--- Given data ---

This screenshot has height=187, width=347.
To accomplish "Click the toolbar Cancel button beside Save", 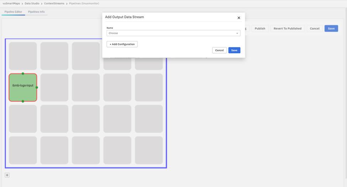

---
--- Given data ---

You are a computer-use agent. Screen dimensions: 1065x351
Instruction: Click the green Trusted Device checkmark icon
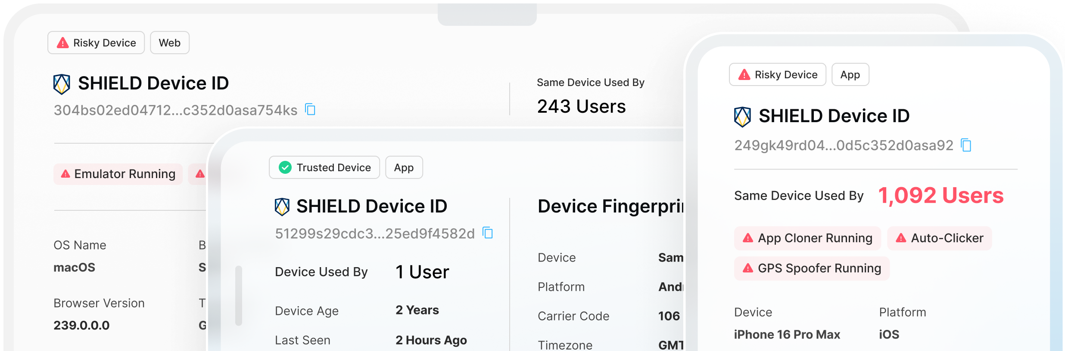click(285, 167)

---
--- Given data ---

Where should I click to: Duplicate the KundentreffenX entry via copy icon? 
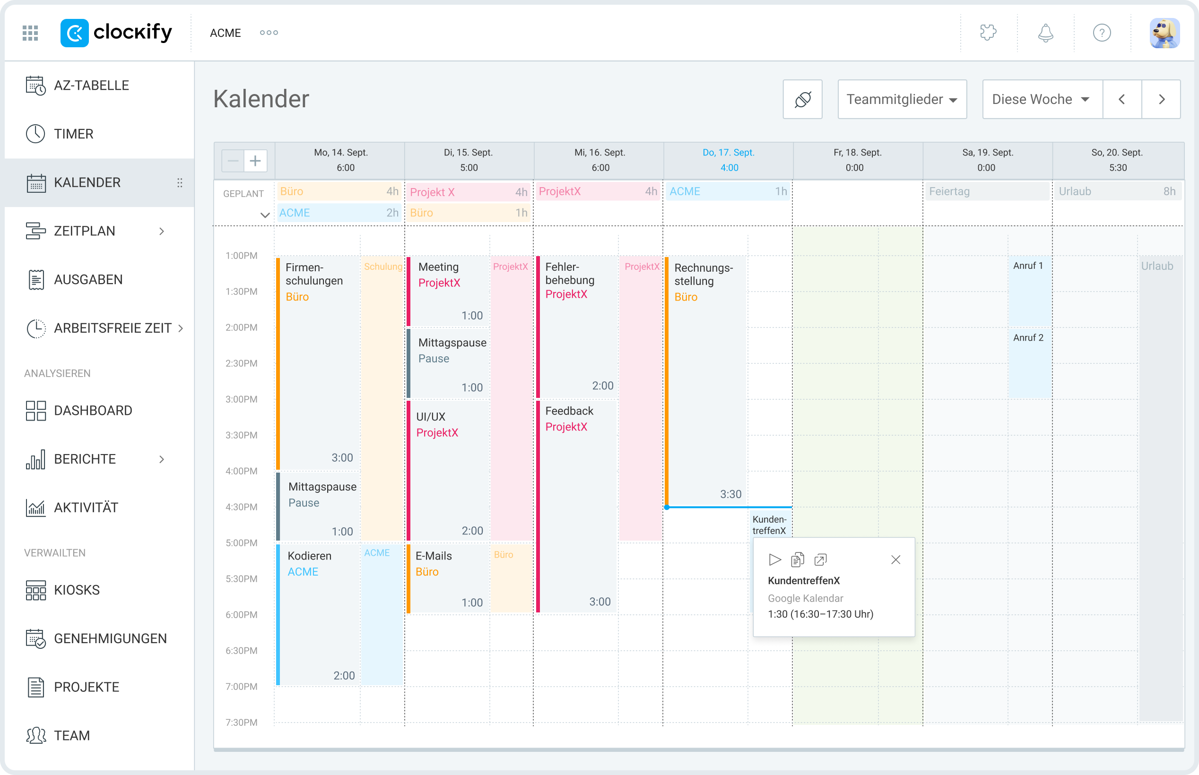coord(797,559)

---

- _Task brief_: Switch "copy icon" to "clipboard icon" in the lines starting at the one containing "Where should I" and ending at the one containing "coord(797,559)", and give only those lines back, without the pictures.

- _The response_:
Where should I click to: Duplicate the KundentreffenX entry via clipboard icon? 
coord(797,559)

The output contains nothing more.